DATA TO USE:
========================

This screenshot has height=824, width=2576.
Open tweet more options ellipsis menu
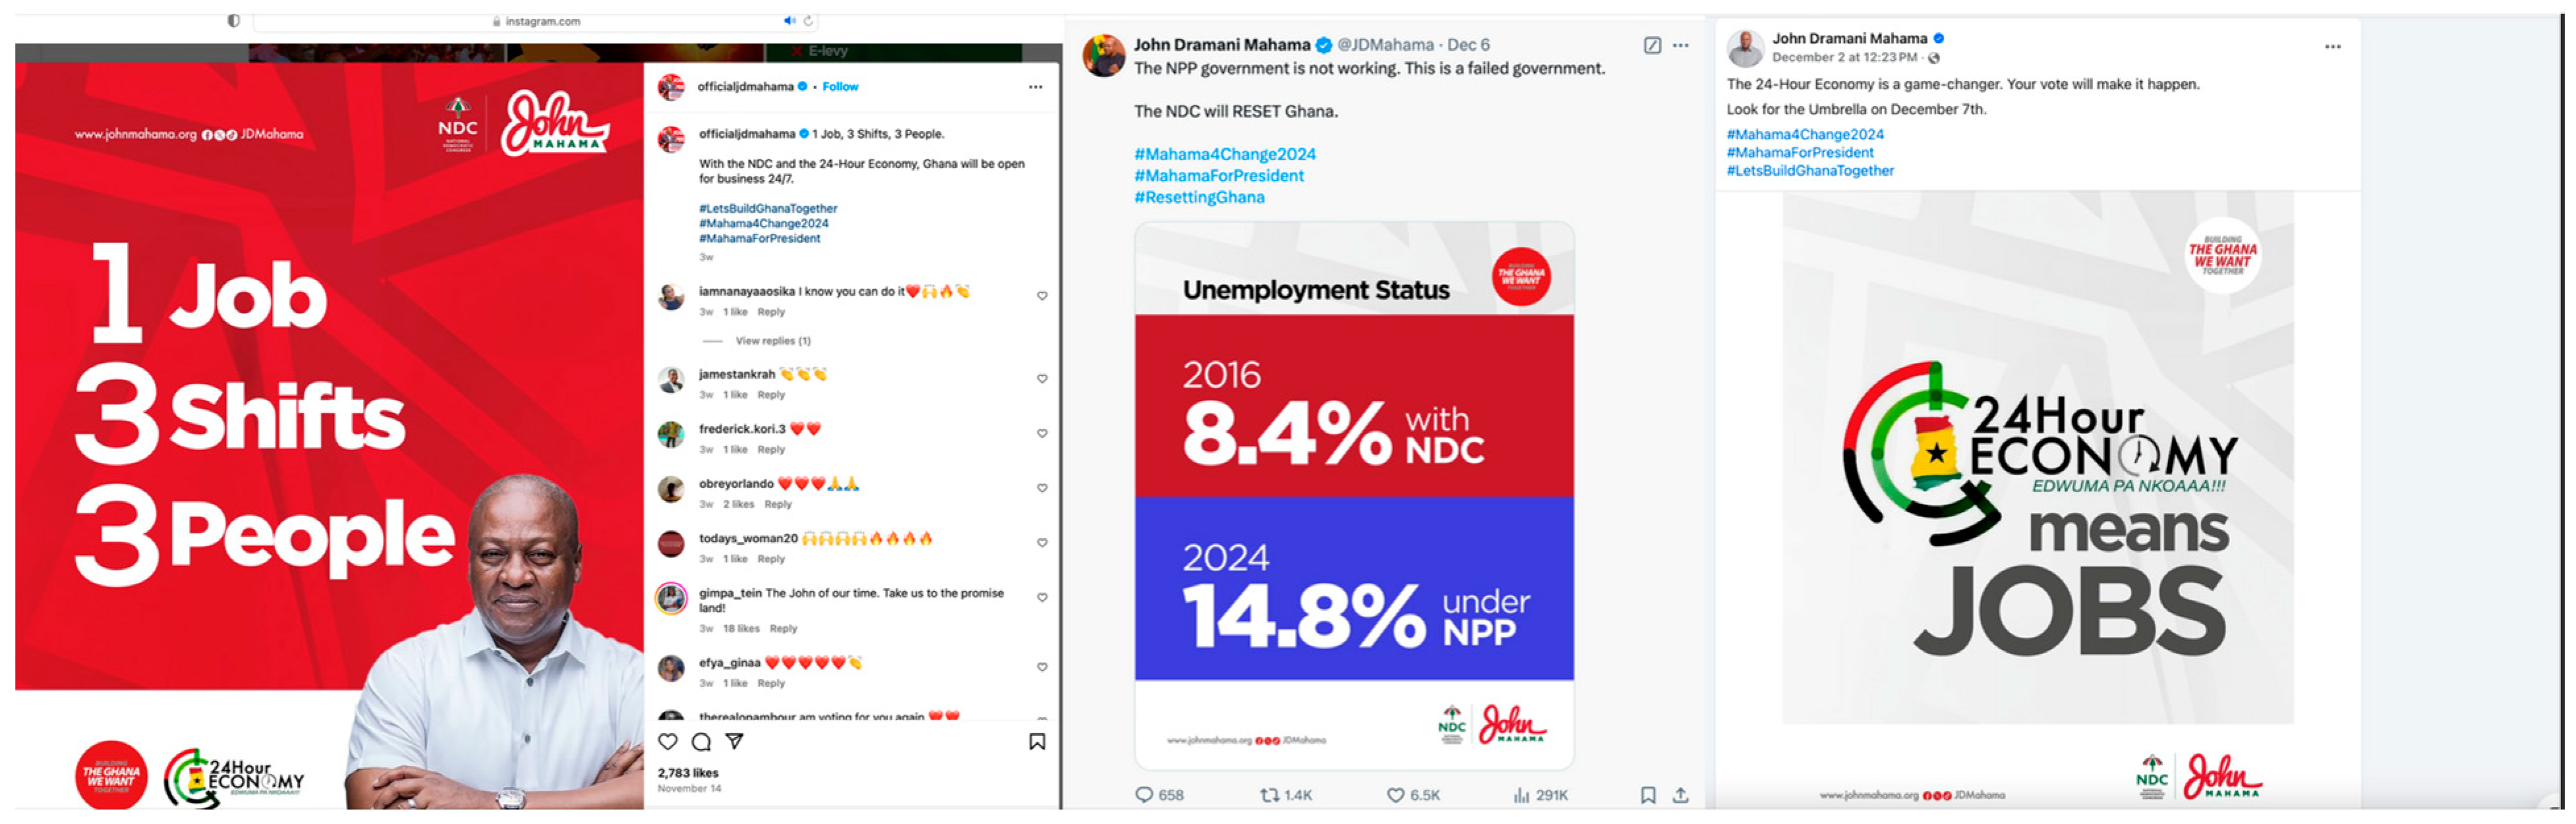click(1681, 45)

========================

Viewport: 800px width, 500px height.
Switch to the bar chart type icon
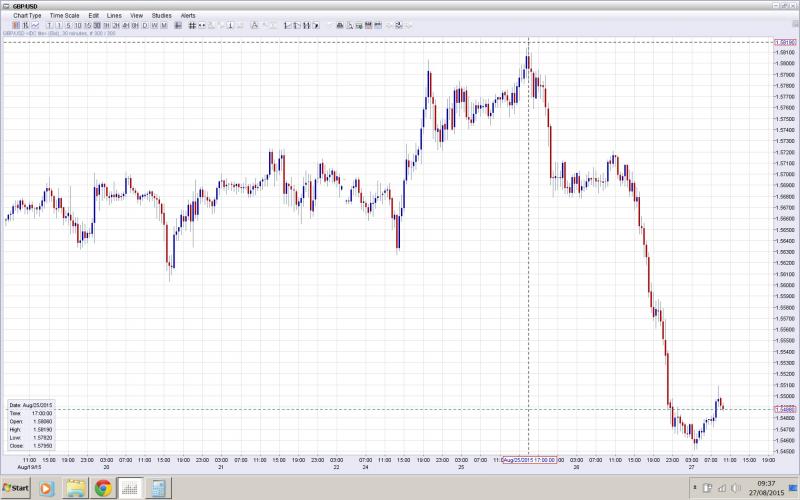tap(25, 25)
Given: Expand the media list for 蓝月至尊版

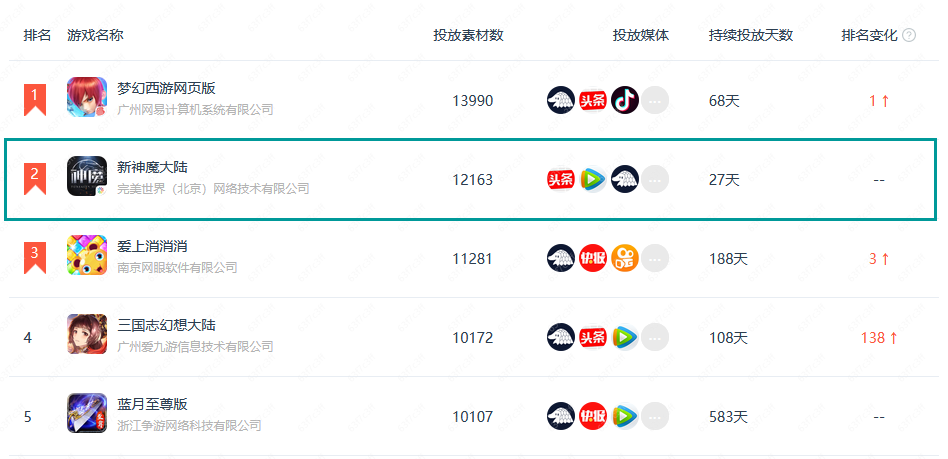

========================

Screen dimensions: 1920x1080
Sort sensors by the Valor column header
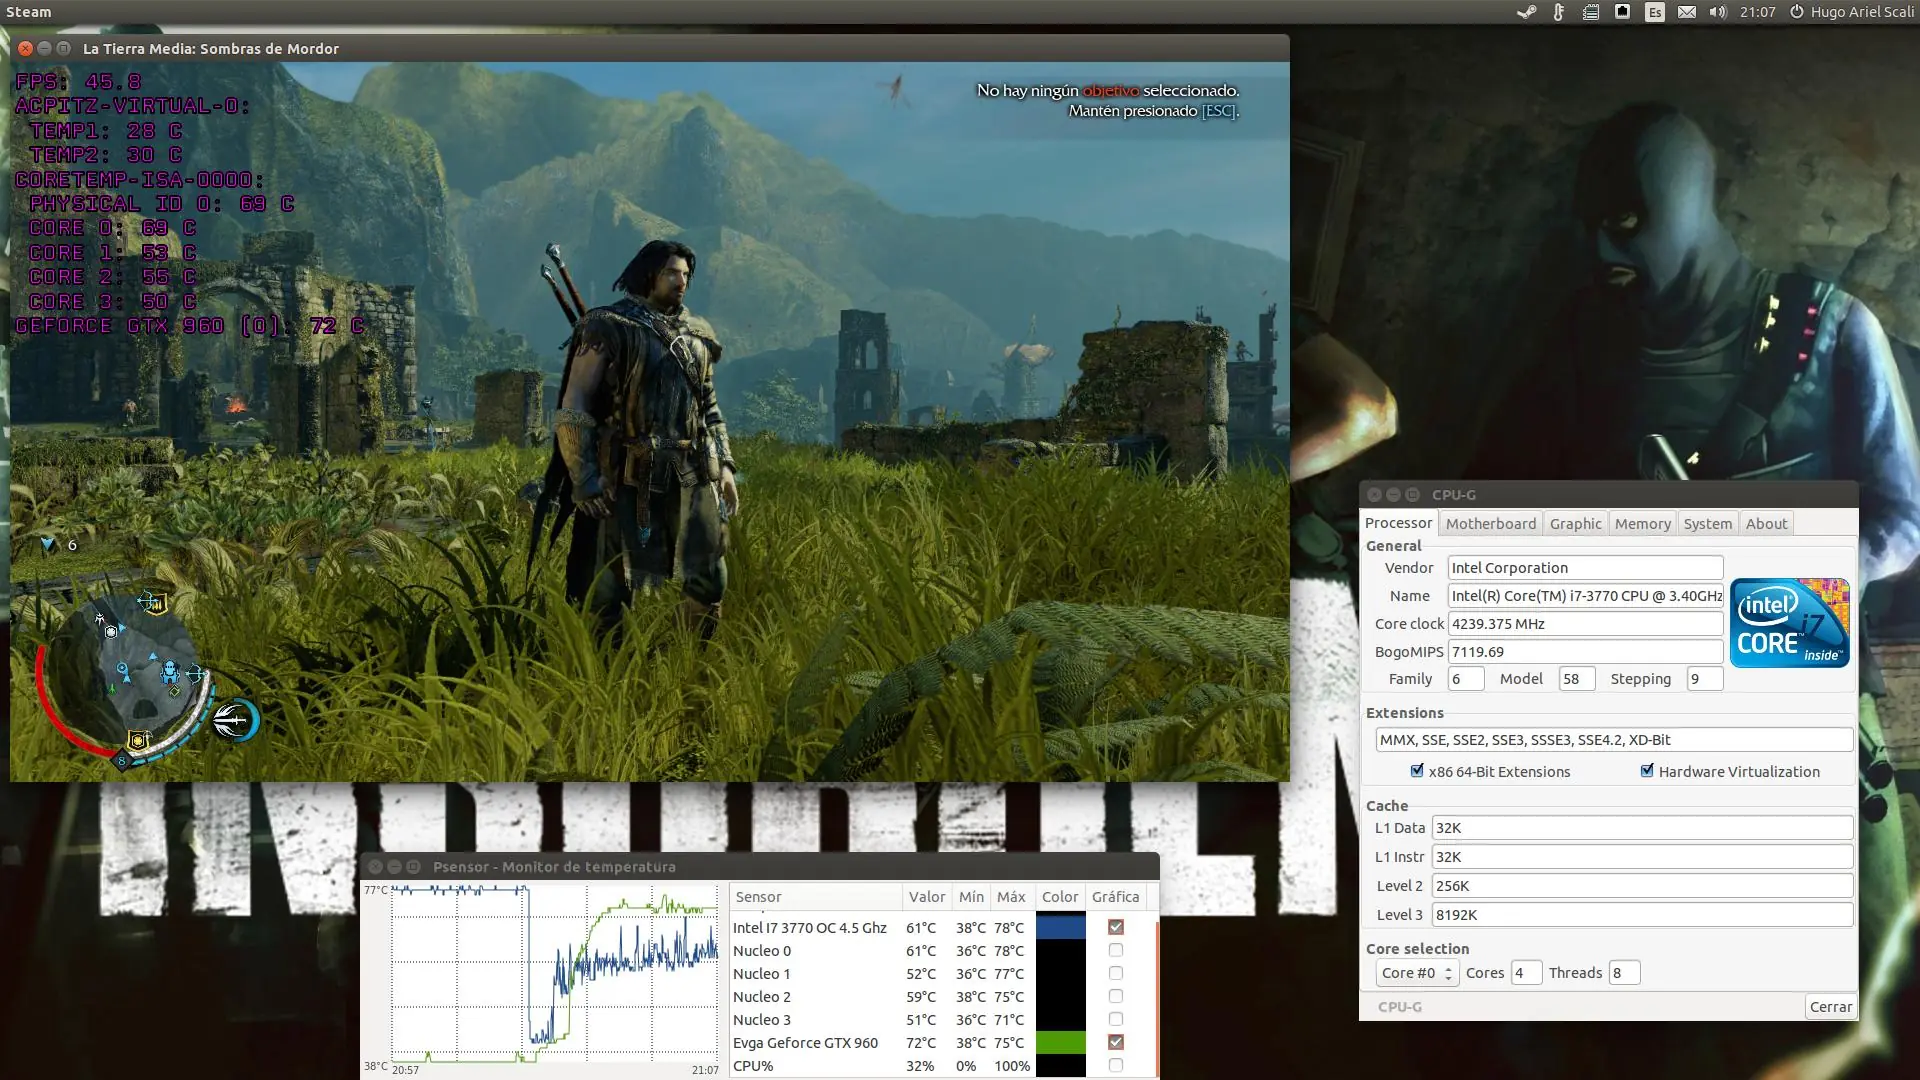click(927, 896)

========================

WHAT THIS TASK INVOLVES:
Match on "height": copy every line in the records that has it.

RESULT OF THIS TASK:
This screenshot has height=824, width=2576.
Viewport: 800px width, 500px height.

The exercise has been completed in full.